Curiosamente, mesmo que o filme traga um Peter Parker mais velho e turrão e ainda precise dividir seu tempo entre outros Homens-Aranha dos mais diversos universos, a relação entre Peter e Miles consegue ser melhor desenvolvida. No quadrinho os dois acabam tendo poucos momentos juntos, e a trama abre espaço para personagens como Nick Fury e Homem de Ferro de uma forma desnecessária, que impede um maior desenvolvimento e tira o foco do que realmente importa.
No entanto, o contrário também ocorre. Afinal, a cena onde Peter Parker vai até a casa da Tia May daquele universo, que havia acabado de perder o sobrinho, é muito mais densa e carregada de sentimentos na HQ. No filme existe um momento semelhante, mas com um resolução bem diferente, que não é ruim, mas que poderia contar com uma maior carga emocional.
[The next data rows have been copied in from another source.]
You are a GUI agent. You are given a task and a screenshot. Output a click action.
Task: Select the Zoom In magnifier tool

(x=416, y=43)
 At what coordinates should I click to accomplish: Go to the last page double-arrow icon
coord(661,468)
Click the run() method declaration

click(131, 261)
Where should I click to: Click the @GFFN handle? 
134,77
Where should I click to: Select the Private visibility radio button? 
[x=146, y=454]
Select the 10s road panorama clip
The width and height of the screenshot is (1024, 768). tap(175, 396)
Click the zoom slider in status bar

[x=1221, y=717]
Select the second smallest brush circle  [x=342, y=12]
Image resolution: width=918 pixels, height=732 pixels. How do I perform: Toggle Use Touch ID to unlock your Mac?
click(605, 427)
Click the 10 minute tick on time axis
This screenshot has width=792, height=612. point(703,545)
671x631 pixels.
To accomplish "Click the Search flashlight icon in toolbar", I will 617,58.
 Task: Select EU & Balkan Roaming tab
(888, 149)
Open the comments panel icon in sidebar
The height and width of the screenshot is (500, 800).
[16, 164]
Ao fim, ambos os Miles conseguem a bênção de Peter Parker, mas de formas diferentes. No filme o garoto parece muito mais completo, e a aceitação de Parker é quase uma constatação do óbvio, enquanto no quadrinho Miles demonstra precisar muito mais de uma confirmação de que pode seguir sendo um bom Homem-Aranha, e mesmo assim ainda permanece com muitas dúvidas. No entanto, isso é algo normal na narrativa, visto que Homens-Aranha era apenas um capítulo do início da jornada de Miles como Homem-Aranha, enquanto que Homem-Aranha no Aranhaverso precisa construí-lo como um personagem completo em pouco menos de duas horas. Cada meio conta com sua forma de narrativa.
Homens-Aranha ainda teve uma sequência, pela mesma equipe criativa, que falaremos aqui em breve. No entanto, ao contrário do que aconteceu desta vez, é pouco provável que algo de sua trama seja utilizada em uma sequência do filme da Sony Animation.